Dataset entries below:

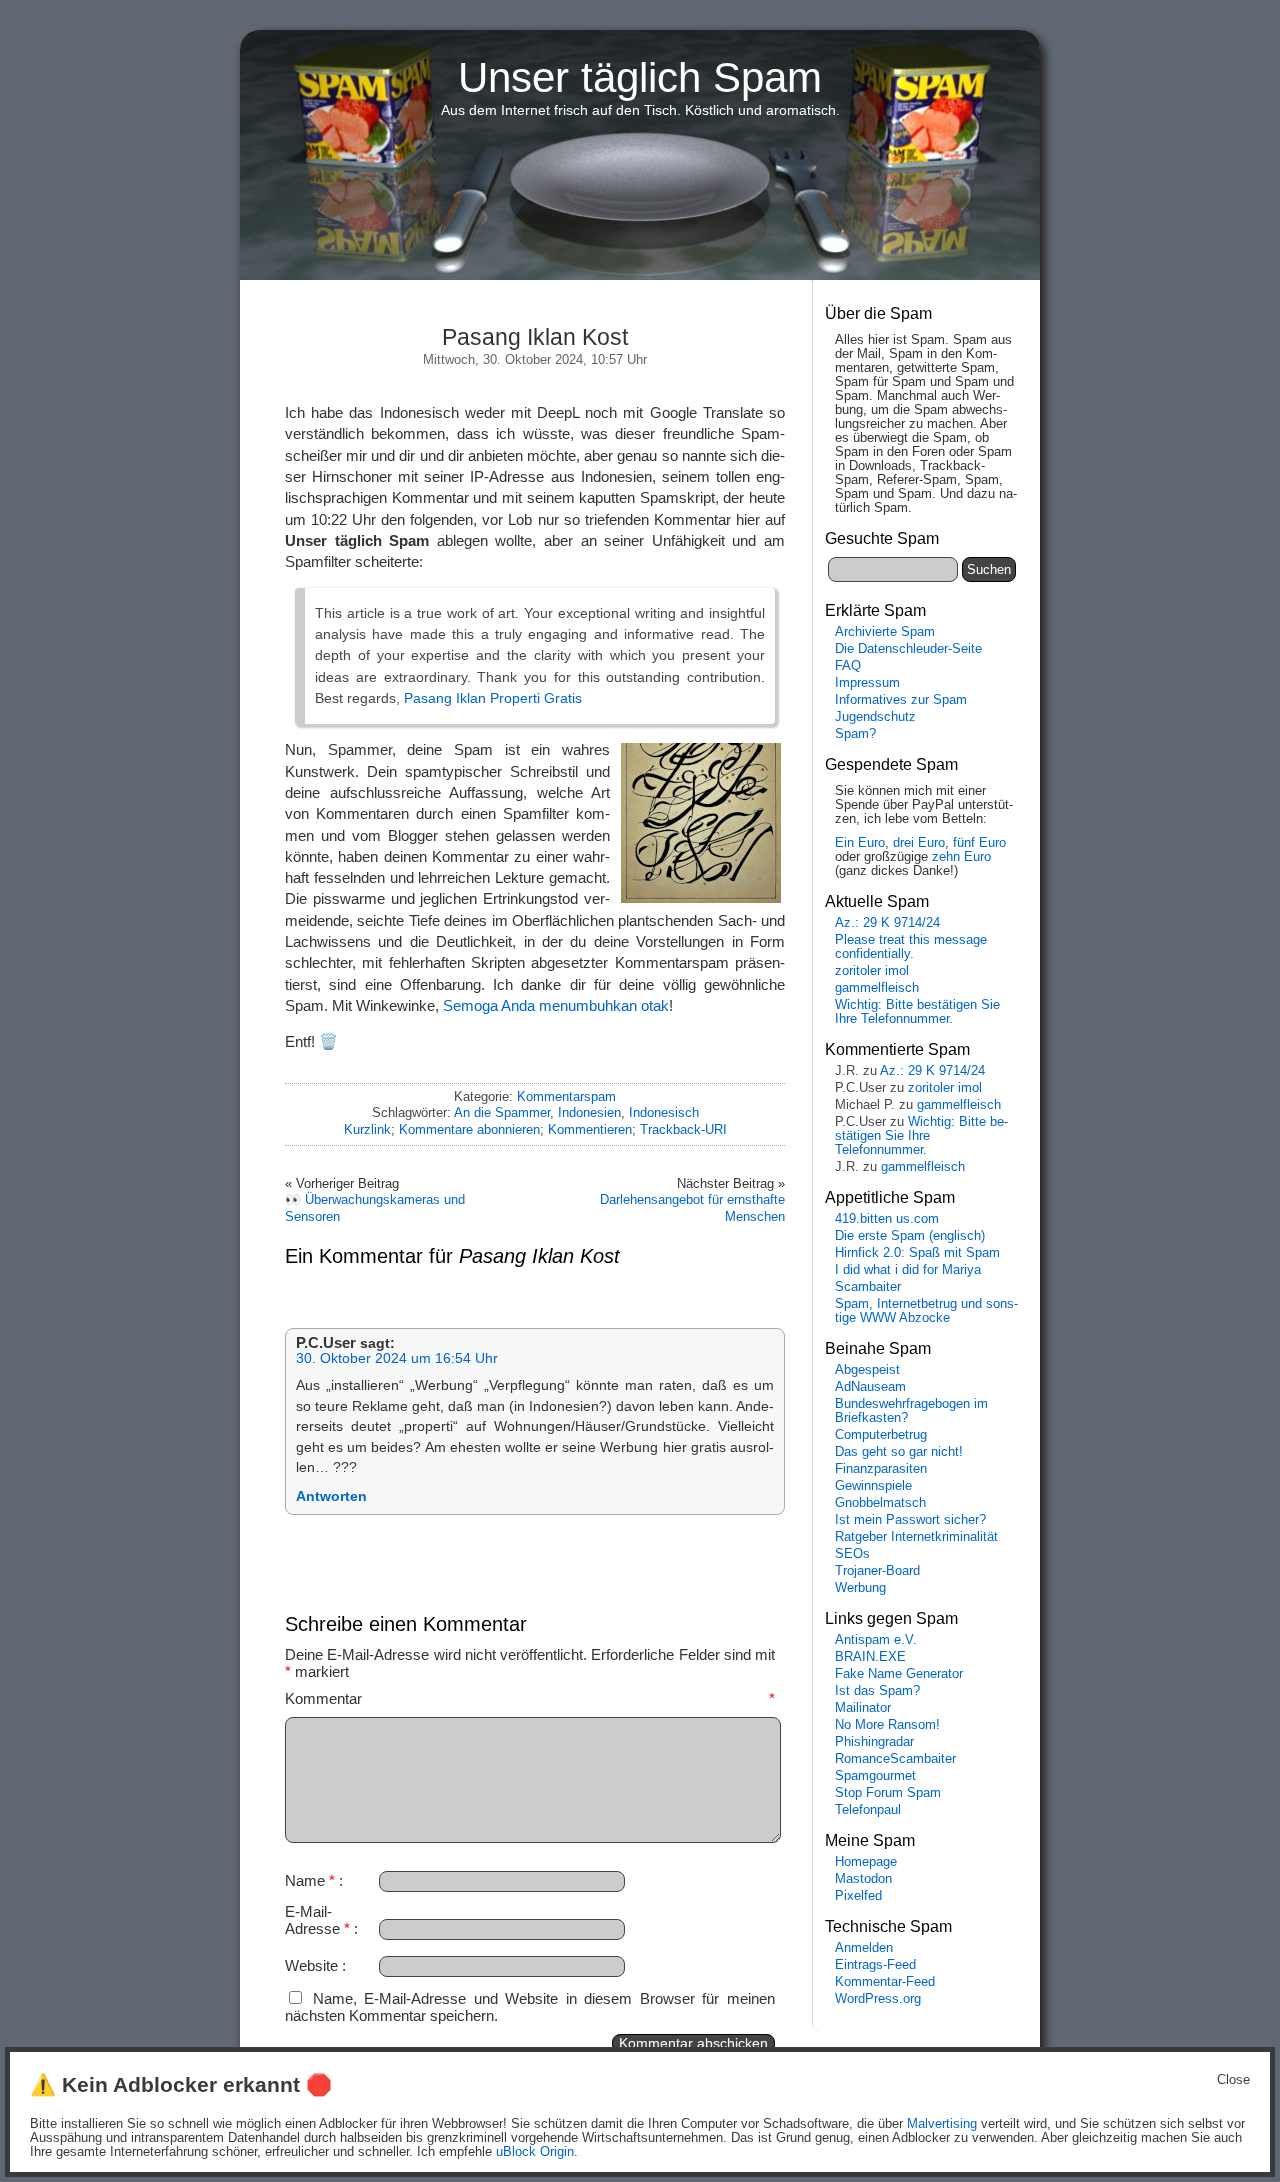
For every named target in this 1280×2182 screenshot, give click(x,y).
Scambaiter (868, 1287)
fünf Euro (979, 843)
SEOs (852, 1554)
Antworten (331, 1496)
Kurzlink (367, 1129)
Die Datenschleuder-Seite (908, 649)
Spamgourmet (875, 1776)
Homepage (866, 1862)
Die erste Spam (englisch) (910, 1236)
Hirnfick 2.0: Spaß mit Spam (917, 1253)
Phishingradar (874, 1742)
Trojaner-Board (877, 1571)
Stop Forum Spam (888, 1793)
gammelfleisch (877, 988)
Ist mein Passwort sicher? (910, 1520)
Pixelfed (858, 1896)
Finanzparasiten (881, 1469)
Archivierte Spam (885, 632)
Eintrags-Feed (875, 1965)
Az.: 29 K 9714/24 (887, 923)
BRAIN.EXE (870, 1657)
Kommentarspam (566, 1096)
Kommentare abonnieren (469, 1129)
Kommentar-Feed (885, 1982)
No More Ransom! (887, 1725)
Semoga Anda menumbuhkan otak (556, 1005)
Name (310, 1880)
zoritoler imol (872, 971)
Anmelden (864, 1948)
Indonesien (589, 1112)
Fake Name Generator (899, 1674)
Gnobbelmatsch (880, 1503)
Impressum (867, 683)
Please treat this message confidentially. (911, 947)
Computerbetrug (881, 1435)
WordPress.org (878, 1999)
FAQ (848, 666)
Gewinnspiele (873, 1486)
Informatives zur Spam (901, 700)
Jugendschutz (875, 717)
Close (1233, 2080)
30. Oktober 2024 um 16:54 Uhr (397, 1358)
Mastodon (863, 1879)
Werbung (860, 1588)
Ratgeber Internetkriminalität (916, 1537)
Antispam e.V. (876, 1640)
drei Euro (919, 843)
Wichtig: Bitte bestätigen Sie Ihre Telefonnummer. (917, 1012)
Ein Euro (860, 843)
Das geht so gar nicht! (899, 1452)
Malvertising (942, 2124)
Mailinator (863, 1708)
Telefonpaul (868, 1810)
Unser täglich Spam (640, 77)
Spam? (855, 734)
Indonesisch (664, 1112)
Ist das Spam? (877, 1691)
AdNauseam (870, 1387)
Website (311, 1965)
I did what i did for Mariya (908, 1270)
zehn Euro (961, 857)
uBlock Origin (535, 2152)
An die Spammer (502, 1112)
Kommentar (530, 1698)
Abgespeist (867, 1370)
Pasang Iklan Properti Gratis (493, 698)
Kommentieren (590, 1129)
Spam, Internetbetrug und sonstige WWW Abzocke (926, 1311)
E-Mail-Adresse (317, 1920)
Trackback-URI (683, 1129)
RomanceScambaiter (895, 1759)
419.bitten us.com (887, 1219)
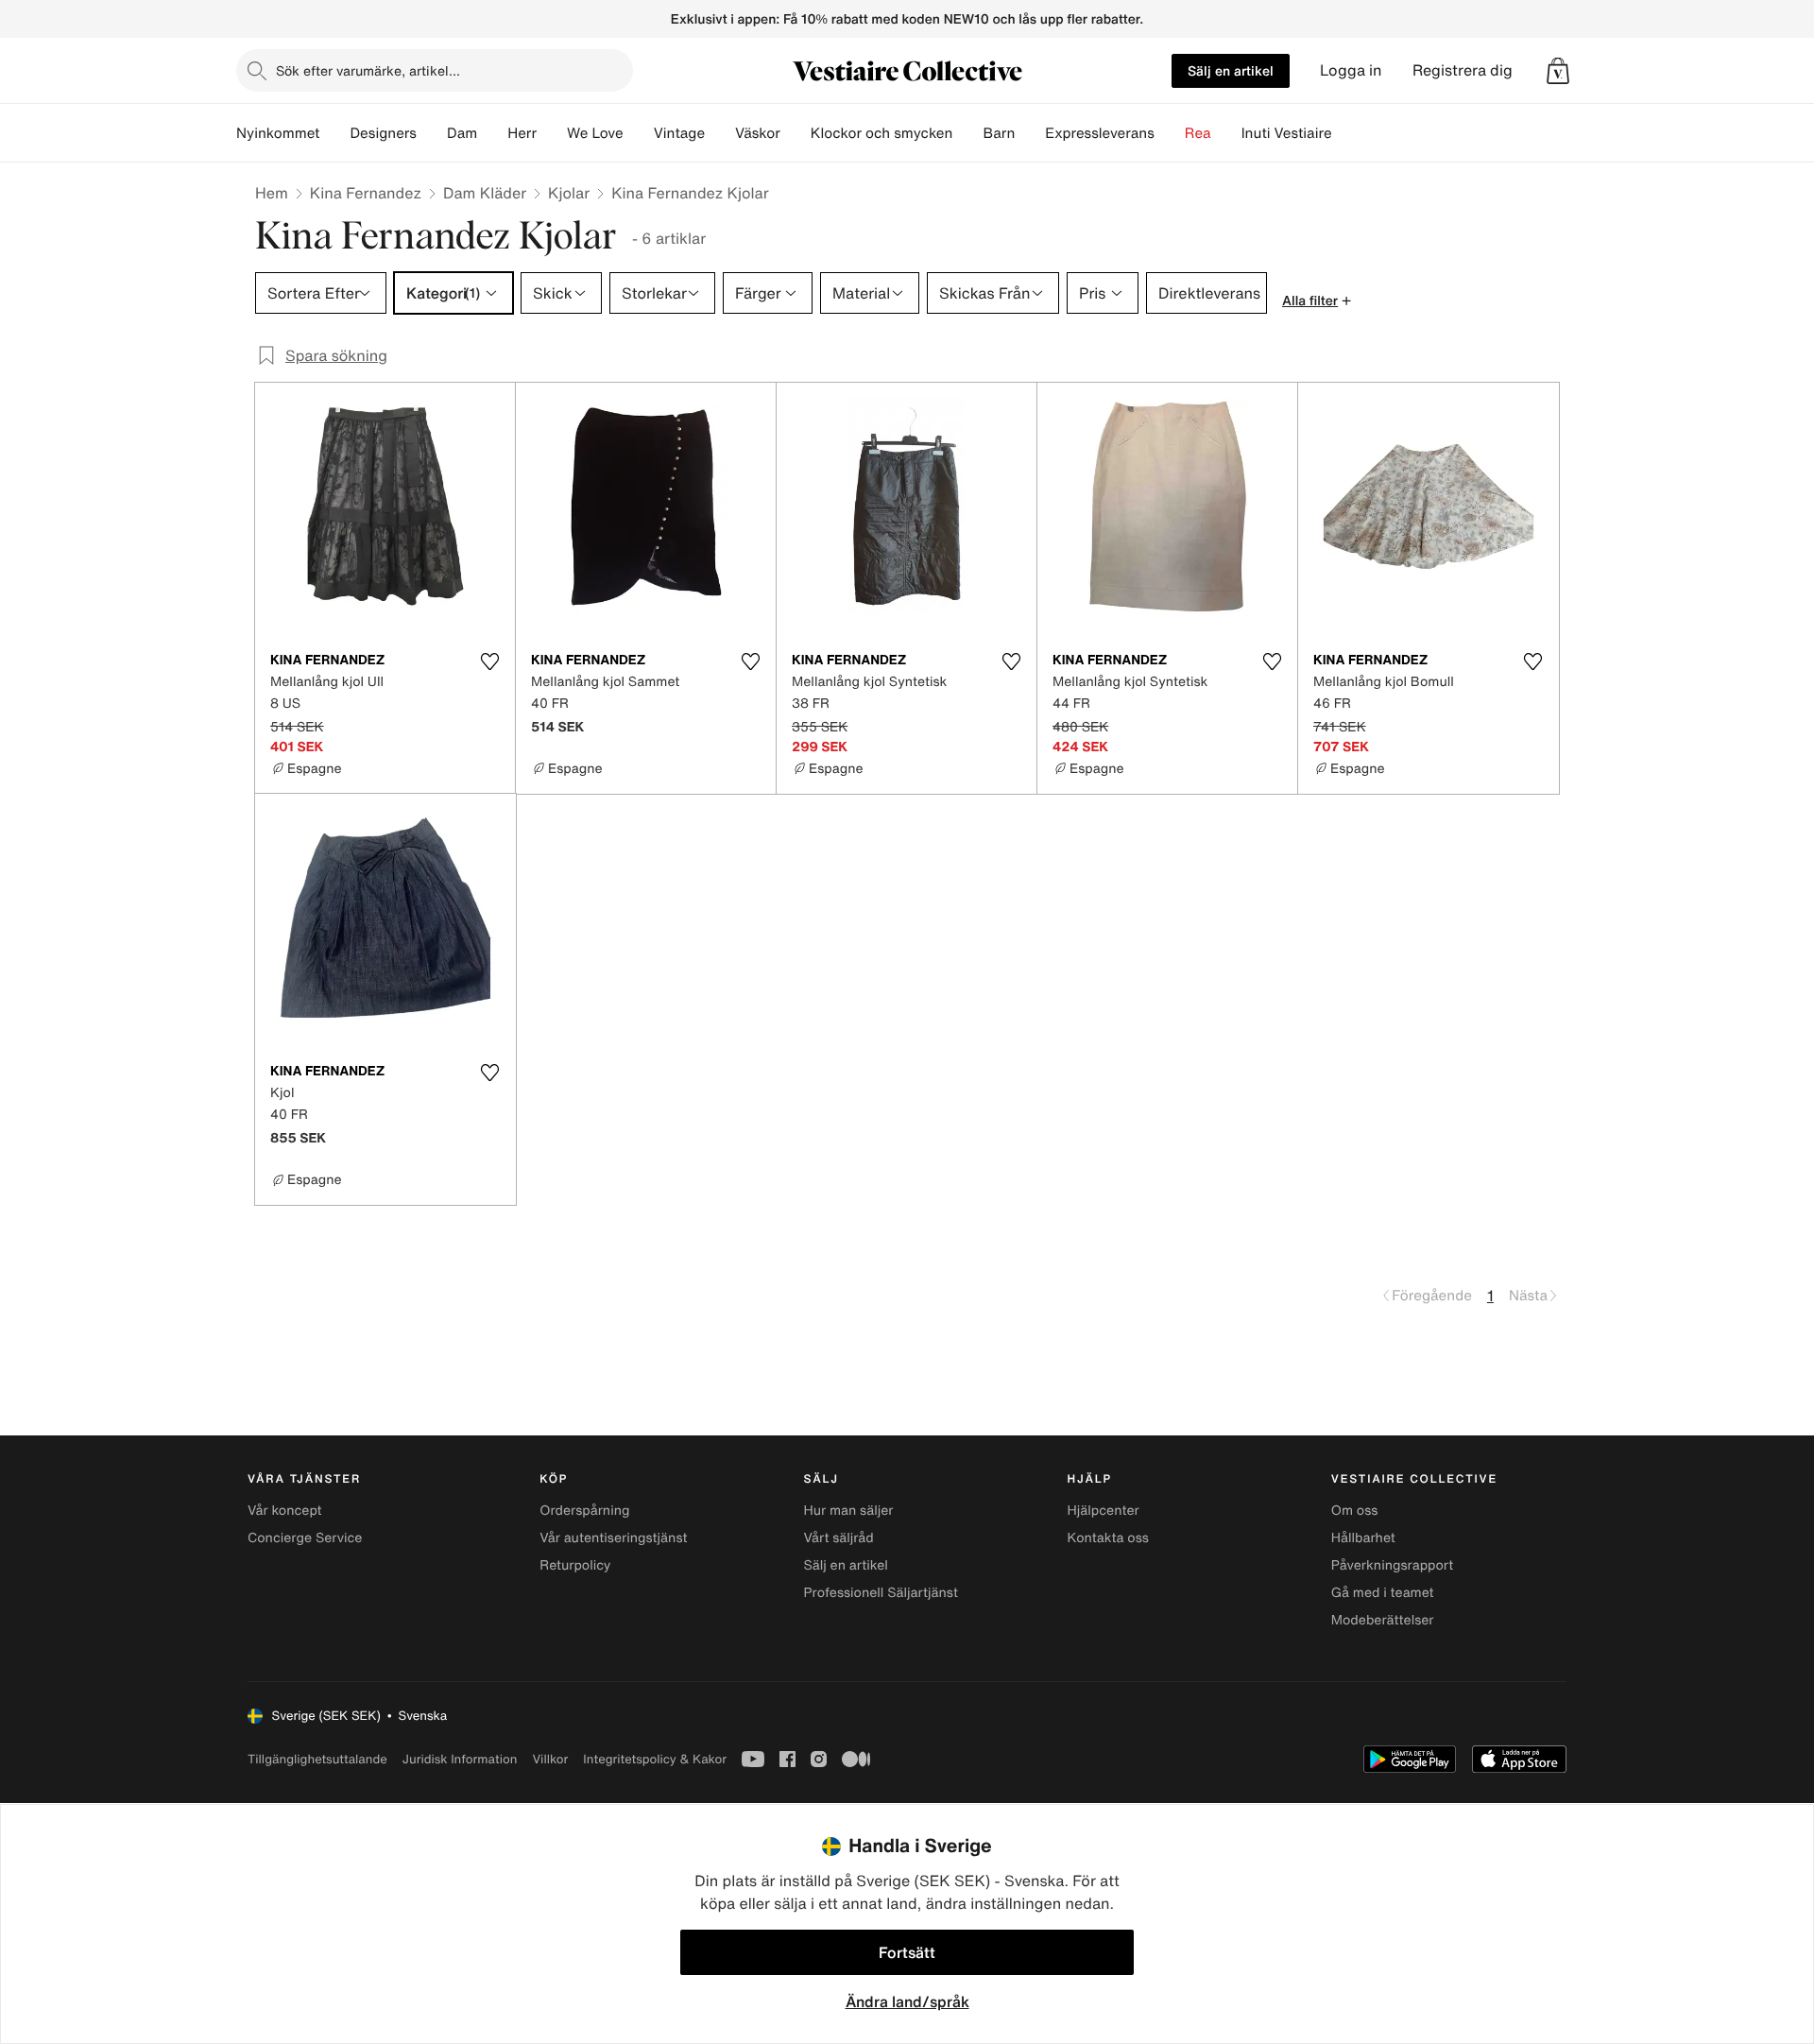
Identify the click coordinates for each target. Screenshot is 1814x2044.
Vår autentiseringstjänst (613, 1538)
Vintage (679, 133)
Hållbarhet (1363, 1538)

End of Dataset entries.

Copy the records exactly. Skip the pictures.

Written solution:
For every named target in this 1280×2182 screenshot, give click(x,y).
Scambaiter (868, 1287)
fünf Euro (979, 843)
SEOs (852, 1554)
Antworten (331, 1496)
Kurzlink (367, 1129)
Die Datenschleuder-Seite (908, 649)
Spamgourmet (875, 1776)
Homepage (866, 1862)
Die erste Spam (englisch) (910, 1236)
Hirnfick 2.0: Spaß mit Spam (917, 1253)
Phishingradar (874, 1742)
Trojaner-Board (877, 1571)
Stop Forum Spam (888, 1793)
gammelfleisch (877, 988)
Ist mein Passwort sicher? (910, 1520)
Pixelfed (858, 1896)
Finanzparasiten (881, 1469)
Archivierte Spam (885, 632)
Eintrags-Feed (875, 1965)
Az.: 29 K 9714/24 (887, 923)
BRAIN.EXE (870, 1657)
Kommentarspam (566, 1096)
Kommentare abonnieren (469, 1129)
Kommentar-Feed (885, 1982)
No More Ransom! (887, 1725)
Semoga Anda menumbuhkan otak (556, 1005)
Name (310, 1880)
zoritoler imol (872, 971)
Anmelden (864, 1948)
Indonesien (589, 1112)
Fake Name Generator (899, 1674)
Gnobbelmatsch (880, 1503)
Impressum (867, 683)
Please treat this message confidentially. (911, 947)
Computerbetrug (881, 1435)
WordPress.org (878, 1999)
FAQ (848, 666)
Gewinnspiele (873, 1486)
Informatives zur Spam (901, 700)
Jugendschutz (875, 717)
Close (1233, 2080)
30. Oktober 2024 um 16:54 Uhr (397, 1358)
Mastodon (863, 1879)
Werbung (860, 1588)
Ratgeber Internetkriminalität (916, 1537)
Antispam e.V. (876, 1640)
drei Euro (919, 843)
Wichtig: Bitte bestätigen Sie Ihre Telefonnummer. (917, 1012)
Ein Euro (860, 843)
Das geht so gar nicht! (899, 1452)
Malvertising (942, 2124)
Mailinator (863, 1708)
Telefonpaul (868, 1810)
Unser täglich Spam (640, 77)
Spam? (855, 734)
Indonesisch (664, 1112)
Ist das Spam? (877, 1691)
AdNauseam (870, 1387)
Website (311, 1965)
I did what i did for Mariya (908, 1270)
zehn Euro (961, 857)
uBlock Origin (535, 2152)
An die Spammer (502, 1112)
Kommentar (530, 1698)
Abgespeist (867, 1370)
Pasang Iklan Properti Gratis (493, 698)
Kommentieren (590, 1129)
Spam, Internetbetrug und sonstige WWW Abzocke (926, 1311)
E-Mail-Adresse (317, 1920)
Trackback-URI (683, 1129)
RomanceScambaiter (895, 1759)
419.bitten us.com (887, 1219)
Identify the click coordinates for each target. Screenshot is 1814x2044.
Vår autentiseringstjänst (613, 1538)
Vintage (679, 133)
Hållbarhet (1363, 1538)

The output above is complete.